◆ Supplied records ◆
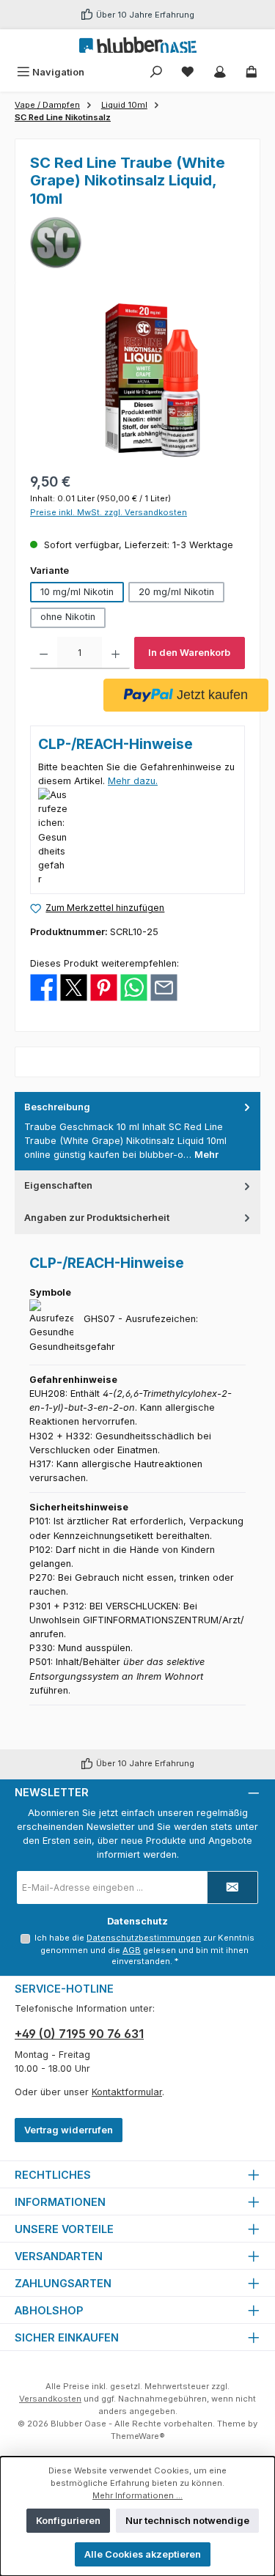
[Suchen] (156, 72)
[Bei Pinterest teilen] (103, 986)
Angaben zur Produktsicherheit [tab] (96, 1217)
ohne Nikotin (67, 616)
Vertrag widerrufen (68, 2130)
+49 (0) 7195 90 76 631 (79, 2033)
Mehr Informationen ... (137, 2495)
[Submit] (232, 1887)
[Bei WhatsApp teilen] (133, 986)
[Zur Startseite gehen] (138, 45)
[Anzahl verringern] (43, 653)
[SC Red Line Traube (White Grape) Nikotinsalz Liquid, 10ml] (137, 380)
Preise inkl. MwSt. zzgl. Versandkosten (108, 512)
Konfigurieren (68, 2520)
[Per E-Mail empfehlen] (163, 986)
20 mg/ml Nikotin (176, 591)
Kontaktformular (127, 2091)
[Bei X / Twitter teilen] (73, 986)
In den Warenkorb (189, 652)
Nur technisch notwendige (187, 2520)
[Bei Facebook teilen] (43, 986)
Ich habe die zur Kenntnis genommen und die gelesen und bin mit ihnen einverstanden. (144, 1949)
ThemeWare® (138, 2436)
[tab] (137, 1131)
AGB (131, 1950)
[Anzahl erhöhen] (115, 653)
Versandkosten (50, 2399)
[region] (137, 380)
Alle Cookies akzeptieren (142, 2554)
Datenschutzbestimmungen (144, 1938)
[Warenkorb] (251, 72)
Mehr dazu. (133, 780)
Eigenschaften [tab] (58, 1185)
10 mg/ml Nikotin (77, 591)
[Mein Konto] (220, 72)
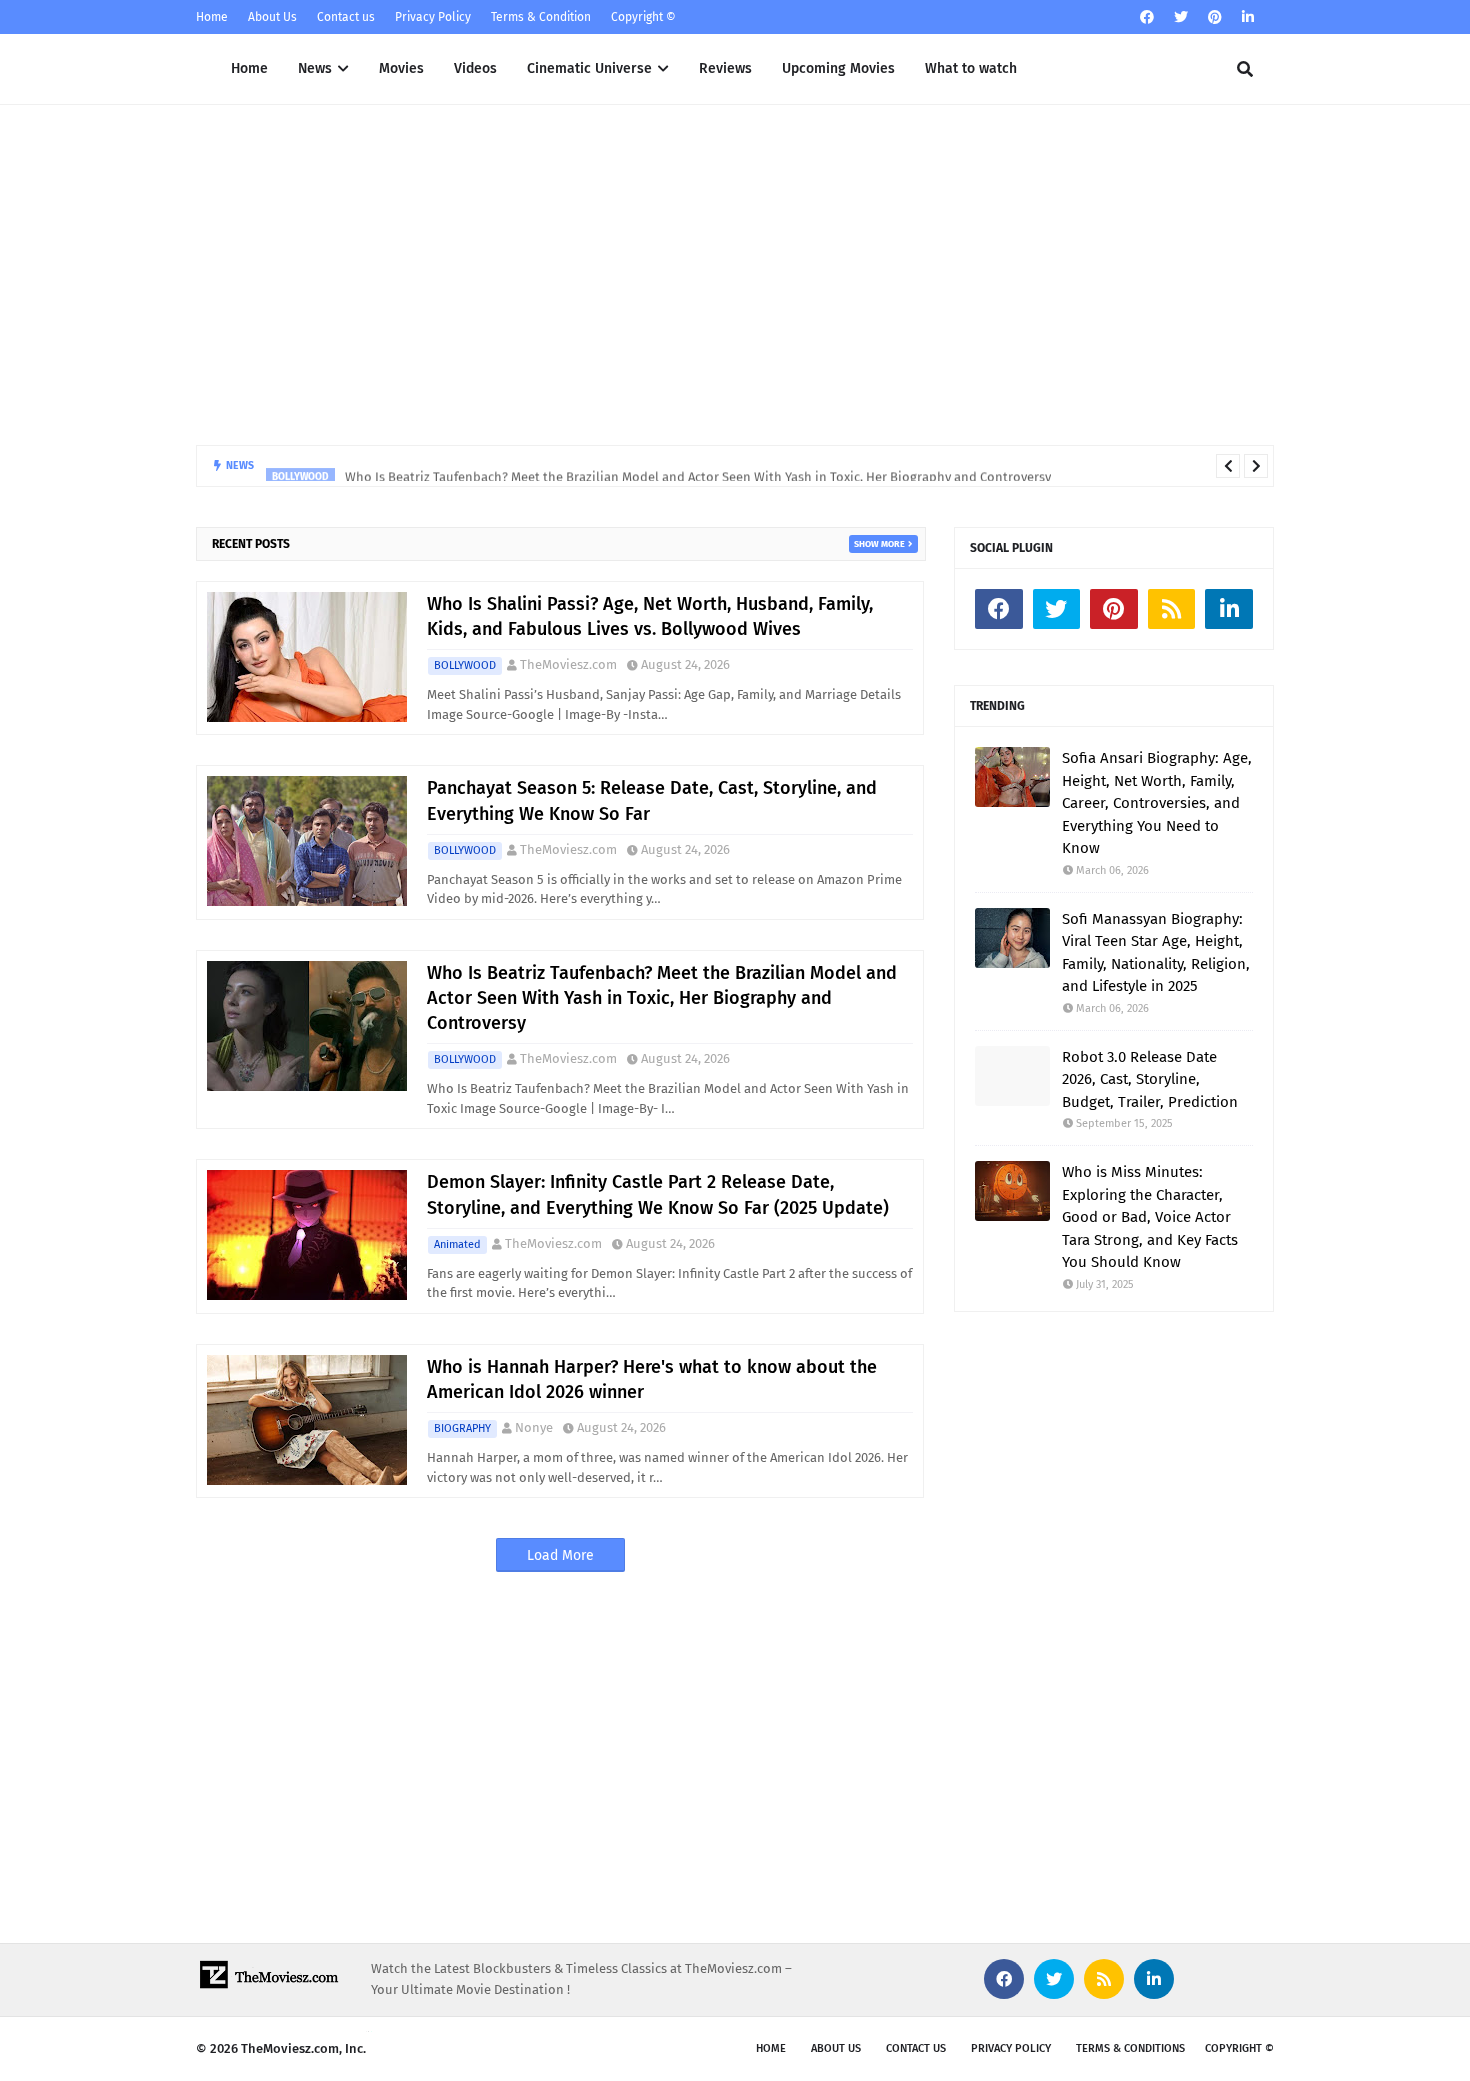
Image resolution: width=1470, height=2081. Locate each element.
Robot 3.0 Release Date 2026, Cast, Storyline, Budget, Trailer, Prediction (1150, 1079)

◆ The problem ◆
Apart from its pictures, the data is to be repeated exactly.

◆ Reply to the task ◆
[Suchen] (156, 72)
[Bei Pinterest teilen] (103, 986)
Angaben zur Produktsicherheit [tab] (96, 1217)
ohne Nikotin (67, 616)
Vertrag widerrufen (68, 2130)
+49 (0) 7195 90 76 631 (79, 2033)
Mehr Informationen ... (137, 2495)
[Submit] (232, 1887)
[Bei WhatsApp teilen] (133, 986)
[Zur Startseite gehen] (138, 45)
[Anzahl verringern] (43, 653)
[SC Red Line Traube (White Grape) Nikotinsalz Liquid, 10ml] (137, 380)
Preise inkl. MwSt. zzgl. Versandkosten (108, 512)
Konfigurieren (68, 2520)
[Per E-Mail empfehlen] (163, 986)
20 mg/ml Nikotin (176, 591)
Kontaktformular (127, 2091)
[Bei X / Twitter teilen] (73, 986)
In den Warenkorb (189, 652)
Nur technisch notwendige (187, 2520)
[Bei Facebook teilen] (43, 986)
Ich habe die zur Kenntnis genommen und die gelesen und bin mit ihnen einverstanden. (144, 1949)
ThemeWare® (138, 2436)
[tab] (137, 1131)
AGB (131, 1950)
[Anzahl erhöhen] (115, 653)
Versandkosten (50, 2399)
[region] (137, 380)
Alle Cookies akzeptieren (142, 2554)
Datenschutzbestimmungen (144, 1938)
[Warenkorb] (251, 72)
Mehr dazu. (133, 780)
Eigenschaften [tab] (58, 1185)
10 mg/ml Nikotin (77, 591)
[Mein Konto] (220, 72)
Image resolution: width=1470, height=2081. Locate each element.
Robot 3.0 Release Date 2026, Cast, Storyline, Budget, Trailer, Prediction (1150, 1079)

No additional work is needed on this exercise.